*** Record extracts Section Begins ***

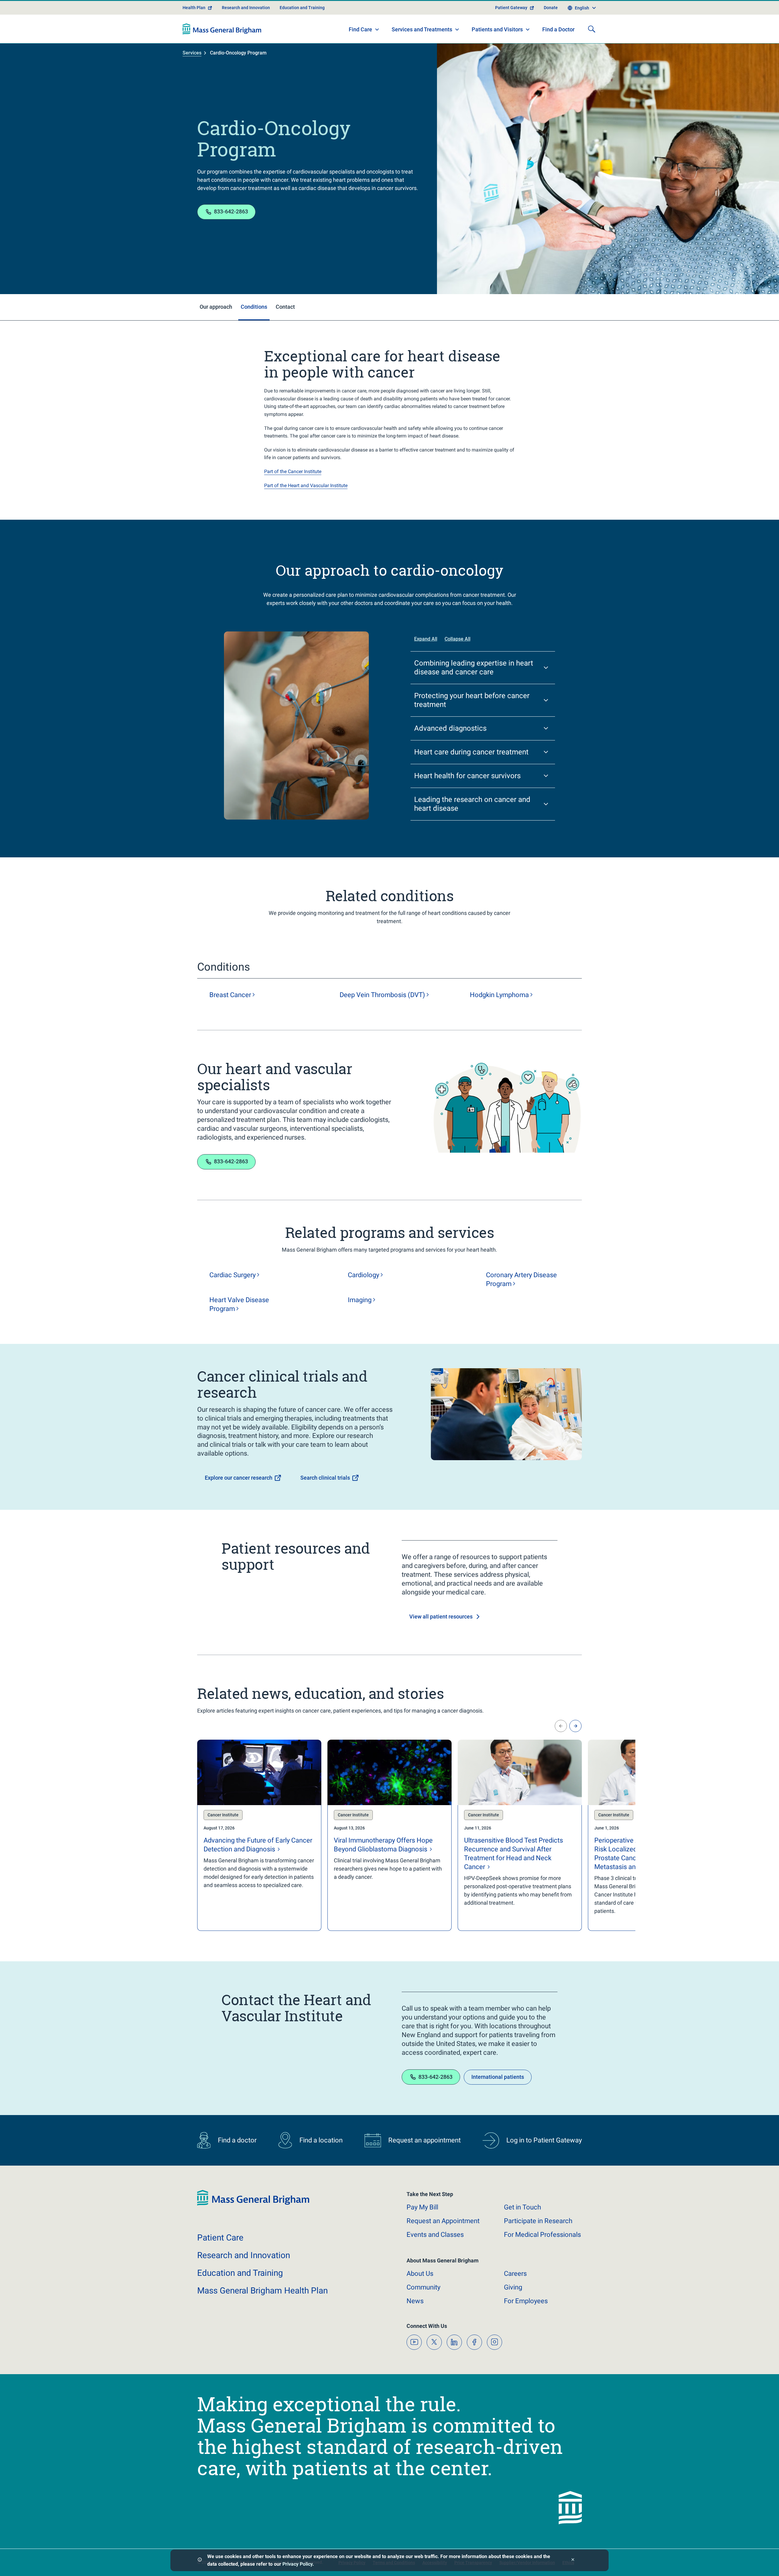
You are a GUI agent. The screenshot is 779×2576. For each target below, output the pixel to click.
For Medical (542, 2234)
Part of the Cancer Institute (292, 471)
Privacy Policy (297, 2564)
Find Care (360, 29)
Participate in (538, 2221)
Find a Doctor (558, 29)
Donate (551, 7)
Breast (230, 995)
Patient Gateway (511, 7)
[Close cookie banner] (573, 2560)
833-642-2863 (231, 211)
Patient (220, 2238)
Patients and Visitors (497, 29)
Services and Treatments (422, 29)
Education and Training (302, 7)
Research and (243, 2255)
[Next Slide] (575, 1726)
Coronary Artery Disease (521, 1279)
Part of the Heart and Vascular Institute (306, 485)
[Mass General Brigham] (222, 28)
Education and (240, 2273)
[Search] (591, 29)
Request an (443, 2221)
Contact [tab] (285, 307)
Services (192, 53)
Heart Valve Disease (239, 1304)
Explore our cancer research (238, 1477)
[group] (259, 1835)
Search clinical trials (325, 1477)
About (420, 2273)
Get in (522, 2207)
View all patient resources (441, 1616)
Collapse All (457, 639)
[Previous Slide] (561, 1726)
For (526, 2301)
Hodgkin (499, 995)
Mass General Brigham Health (262, 2291)
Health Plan (194, 7)
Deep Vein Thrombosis (382, 995)
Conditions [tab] (254, 307)
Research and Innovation (246, 7)
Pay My (422, 2207)
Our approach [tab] (216, 307)
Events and (435, 2234)
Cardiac (232, 1275)
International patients (497, 2077)
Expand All (425, 639)
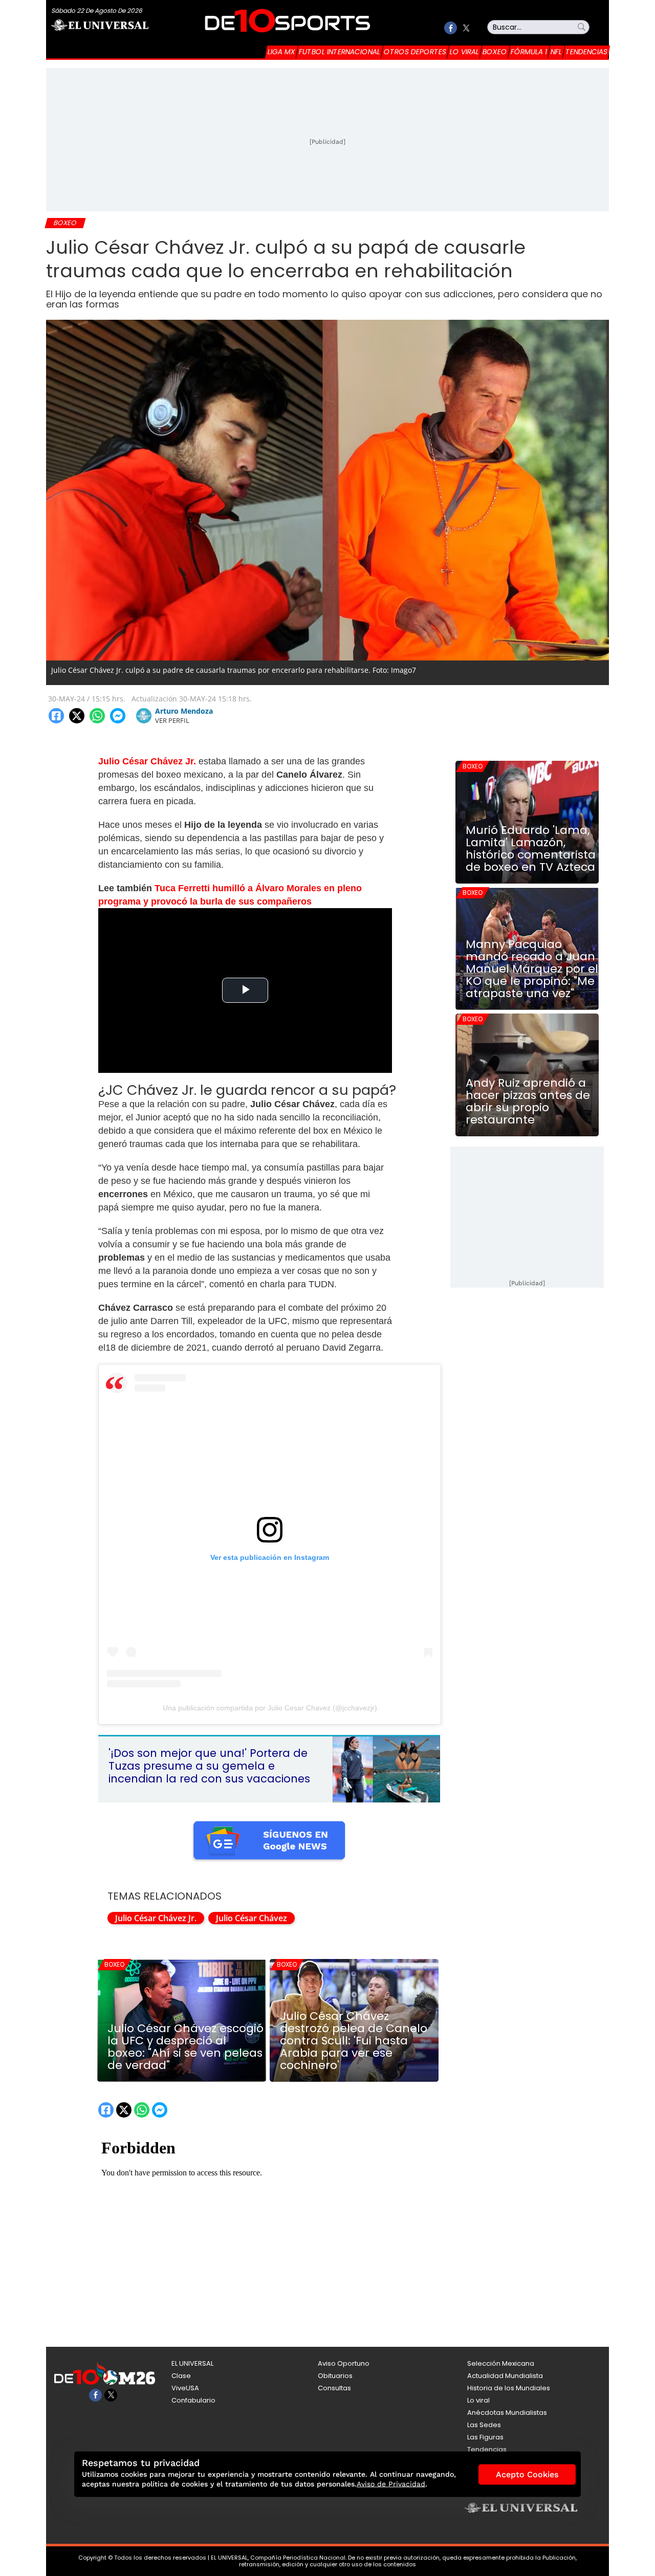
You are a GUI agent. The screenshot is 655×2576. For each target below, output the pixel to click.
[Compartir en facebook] (56, 715)
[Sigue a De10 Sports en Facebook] (450, 27)
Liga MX (281, 52)
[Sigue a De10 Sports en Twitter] (466, 27)
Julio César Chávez (251, 1918)
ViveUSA (185, 2388)
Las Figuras (485, 2437)
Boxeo (495, 52)
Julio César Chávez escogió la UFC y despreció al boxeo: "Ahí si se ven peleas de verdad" (185, 2047)
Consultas (334, 2388)
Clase (181, 2376)
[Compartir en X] (76, 715)
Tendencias (586, 52)
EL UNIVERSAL (192, 2363)
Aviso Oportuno (343, 2363)
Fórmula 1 (529, 52)
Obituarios (335, 2376)
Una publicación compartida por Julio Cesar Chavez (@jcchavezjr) (270, 1708)
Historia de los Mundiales (508, 2388)
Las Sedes (484, 2425)
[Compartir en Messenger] (117, 715)
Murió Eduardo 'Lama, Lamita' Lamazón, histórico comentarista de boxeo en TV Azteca (531, 848)
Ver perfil (172, 720)
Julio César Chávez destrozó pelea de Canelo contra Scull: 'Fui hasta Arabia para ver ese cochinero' (353, 2041)
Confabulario (193, 2400)
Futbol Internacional (339, 52)
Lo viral (464, 52)
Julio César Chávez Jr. (155, 1918)
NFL (556, 52)
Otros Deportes (415, 52)
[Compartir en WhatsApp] (97, 715)
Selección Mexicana (500, 2363)
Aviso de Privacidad (391, 2484)
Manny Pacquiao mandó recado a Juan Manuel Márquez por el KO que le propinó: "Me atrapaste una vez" (532, 969)
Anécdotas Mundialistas (507, 2412)
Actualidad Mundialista (505, 2376)
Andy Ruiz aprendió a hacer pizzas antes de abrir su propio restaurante (528, 1101)
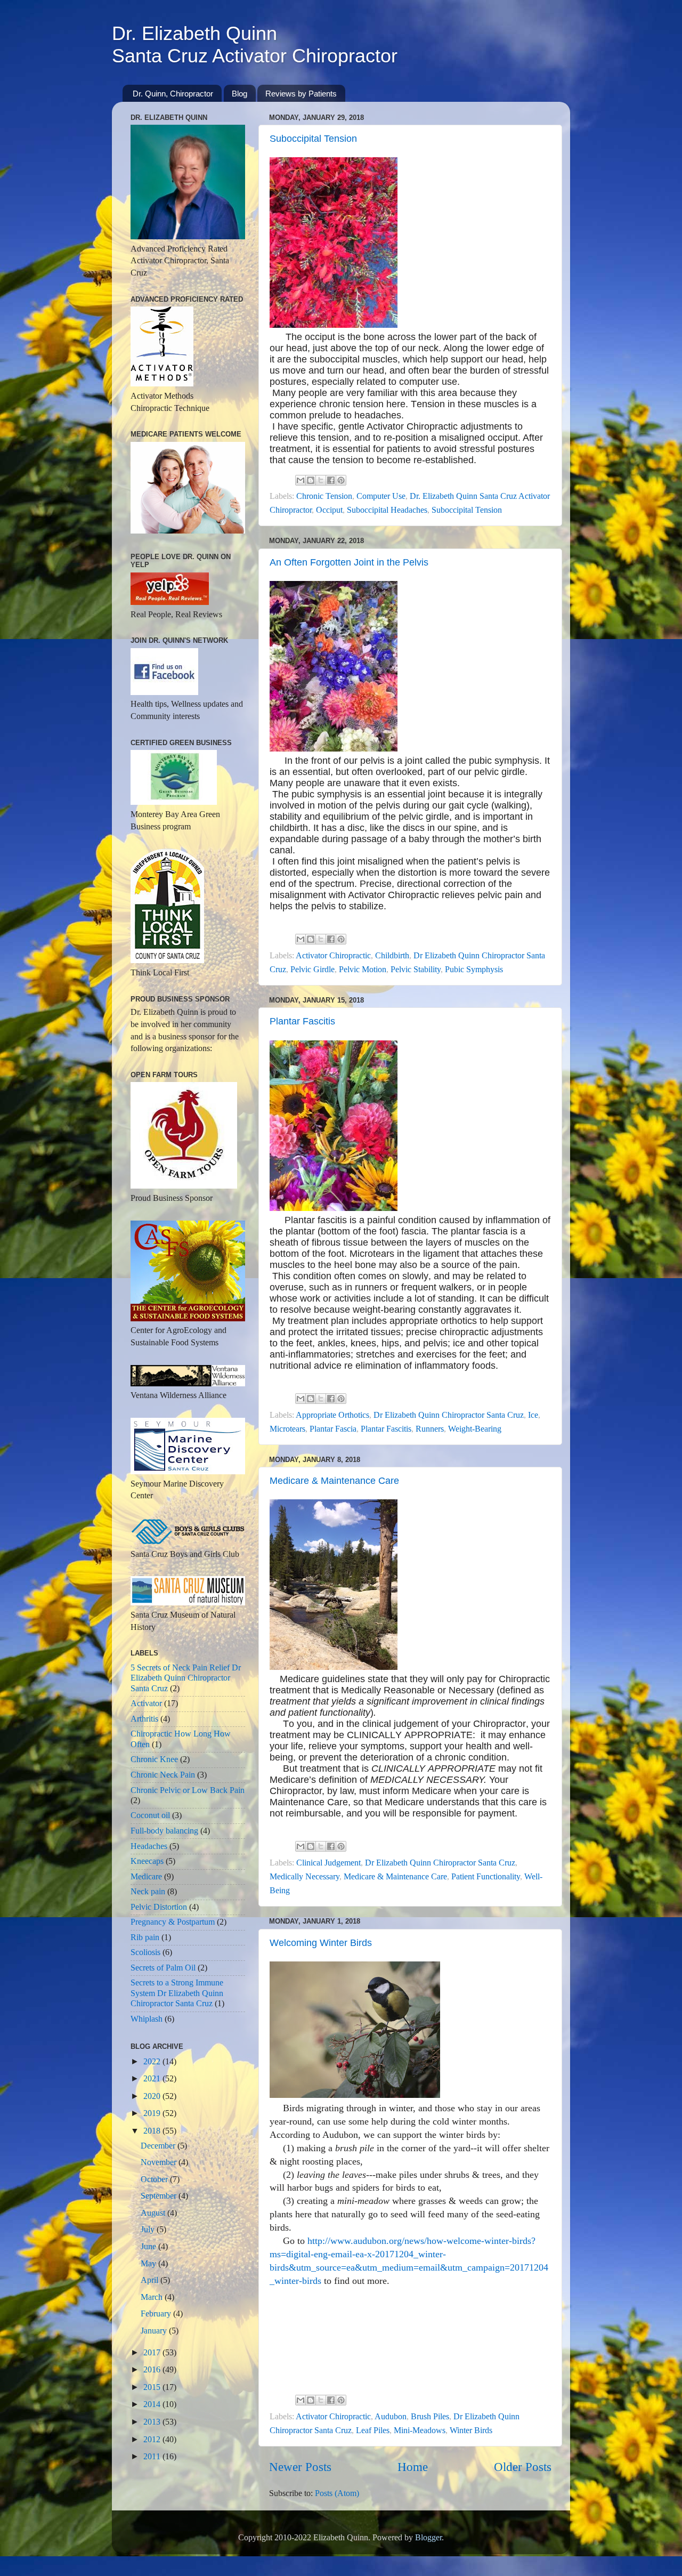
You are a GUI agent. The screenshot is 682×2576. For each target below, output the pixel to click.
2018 (153, 2131)
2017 (153, 2352)
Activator (146, 1703)
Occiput (329, 510)
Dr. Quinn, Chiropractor (173, 93)
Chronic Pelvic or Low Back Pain (188, 1790)
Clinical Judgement (328, 1863)
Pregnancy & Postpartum (173, 1922)
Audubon (391, 2416)
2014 (153, 2404)
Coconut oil (150, 1815)
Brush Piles (430, 2416)
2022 (153, 2061)
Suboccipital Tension (313, 138)
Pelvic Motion (362, 969)
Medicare (146, 1876)
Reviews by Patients (301, 93)
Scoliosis (145, 1952)
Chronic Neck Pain (163, 1775)
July (149, 2229)
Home (412, 2467)
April (150, 2280)
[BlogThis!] (310, 480)
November (159, 2162)
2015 (153, 2387)
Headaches (149, 1846)
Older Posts (522, 2467)
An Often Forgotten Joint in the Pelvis (349, 562)
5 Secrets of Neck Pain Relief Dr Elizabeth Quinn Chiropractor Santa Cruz (186, 1678)
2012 (153, 2439)
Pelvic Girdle (312, 969)
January (155, 2331)
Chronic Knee (154, 1759)
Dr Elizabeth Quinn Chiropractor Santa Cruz (449, 1415)
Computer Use (380, 496)
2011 (153, 2456)
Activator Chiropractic (333, 955)
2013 (153, 2422)
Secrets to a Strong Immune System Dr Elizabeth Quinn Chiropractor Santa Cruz (177, 1993)
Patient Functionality (485, 1876)
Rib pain (145, 1937)
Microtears (287, 1429)
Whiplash (147, 2019)
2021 (153, 2079)
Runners (430, 1429)
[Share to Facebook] (331, 480)
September (159, 2196)
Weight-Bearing (474, 1429)
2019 (153, 2113)
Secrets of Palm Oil (163, 1968)
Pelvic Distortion (159, 1907)
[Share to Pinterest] (341, 480)
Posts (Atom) (337, 2493)
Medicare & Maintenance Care (334, 1480)
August (154, 2213)
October (155, 2179)
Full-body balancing (164, 1831)
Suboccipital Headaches (387, 510)
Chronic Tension (324, 496)
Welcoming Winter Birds (321, 1942)
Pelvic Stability (416, 969)
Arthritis (144, 1719)
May (149, 2263)
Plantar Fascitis (302, 1021)
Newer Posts (300, 2467)
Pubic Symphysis (474, 969)
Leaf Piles (372, 2430)
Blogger (428, 2537)
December (159, 2146)
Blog (239, 93)
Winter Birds (471, 2430)
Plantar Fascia (333, 1429)
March (153, 2297)
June (149, 2246)
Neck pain (148, 1891)
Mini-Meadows (419, 2430)
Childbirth (392, 955)
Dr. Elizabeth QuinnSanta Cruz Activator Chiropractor (254, 44)
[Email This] (300, 480)
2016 (153, 2370)
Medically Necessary (304, 1876)
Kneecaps (147, 1861)
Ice (533, 1415)
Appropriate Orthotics (332, 1415)
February (157, 2314)
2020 (153, 2096)
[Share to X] (320, 480)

*** Record extracts Section Ends ***

**Work task:** Write out the lines of the material above exactly, from its first line through the line that contains "Obituarios (335, 2376)", so that no picture appears in the copy.

**Response to this task:**
You are a GUI agent. The screenshot is 779×2576. For each target below, output the pixel to click.
For Medical (542, 2234)
Part of the Cancer Institute (292, 471)
Privacy Policy (297, 2564)
Find Care (360, 29)
Participate in (538, 2221)
Find a Doctor (558, 29)
Donate (551, 7)
Breast (230, 995)
Patient Gateway (511, 7)
[Close cookie banner] (573, 2560)
833-642-2863 (231, 211)
Patient (220, 2238)
Patients and Visitors (497, 29)
Services and Treatments (422, 29)
Education and Training (302, 7)
Research and (243, 2255)
[Next Slide] (575, 1726)
Coronary Artery Disease (521, 1279)
Part of the Heart and Vascular Institute (306, 485)
[Mass General Brigham] (222, 28)
Education and (240, 2273)
[Search] (591, 29)
Request an (443, 2221)
Contact [tab] (285, 307)
Services (192, 53)
Heart Valve Disease (239, 1304)
Explore our cancer research (238, 1477)
[group] (259, 1835)
Search clinical trials (325, 1477)
About (420, 2273)
Get in (522, 2207)
View all patient resources (441, 1616)
Collapse All (457, 639)
[Previous Slide] (561, 1726)
For (526, 2301)
Hodgkin (499, 995)
Mass General Brigham Health (262, 2291)
Health Plan (194, 7)
Deep Vein Thrombosis (382, 995)
Conditions [tab] (254, 307)
Research and Innovation (246, 7)
Pay My (422, 2207)
Our approach [tab] (216, 307)
Events and (435, 2234)
Cardiac (232, 1275)
International patients (497, 2077)
Expand All (425, 639)
You are a GUI agent. The screenshot is 655×2576. For each target below, output the pixel to click.
[Compartir en facebook] (56, 715)
[Sigue a De10 Sports en Facebook] (450, 27)
Liga MX (281, 52)
[Sigue a De10 Sports en Twitter] (466, 27)
Julio César Chávez (251, 1918)
ViveUSA (185, 2388)
Las Figuras (485, 2437)
Boxeo (495, 52)
Julio César Chávez escogió la UFC y despreció al boxeo: "Ahí si se ven peleas de verdad" (185, 2047)
Consultas (334, 2388)
Clase (181, 2376)
[Compartir en X] (76, 715)
Tendencias (586, 52)
EL UNIVERSAL (192, 2363)
Aviso Oportuno (343, 2363)
Fórmula 1 (529, 52)
Obituarios (335, 2376)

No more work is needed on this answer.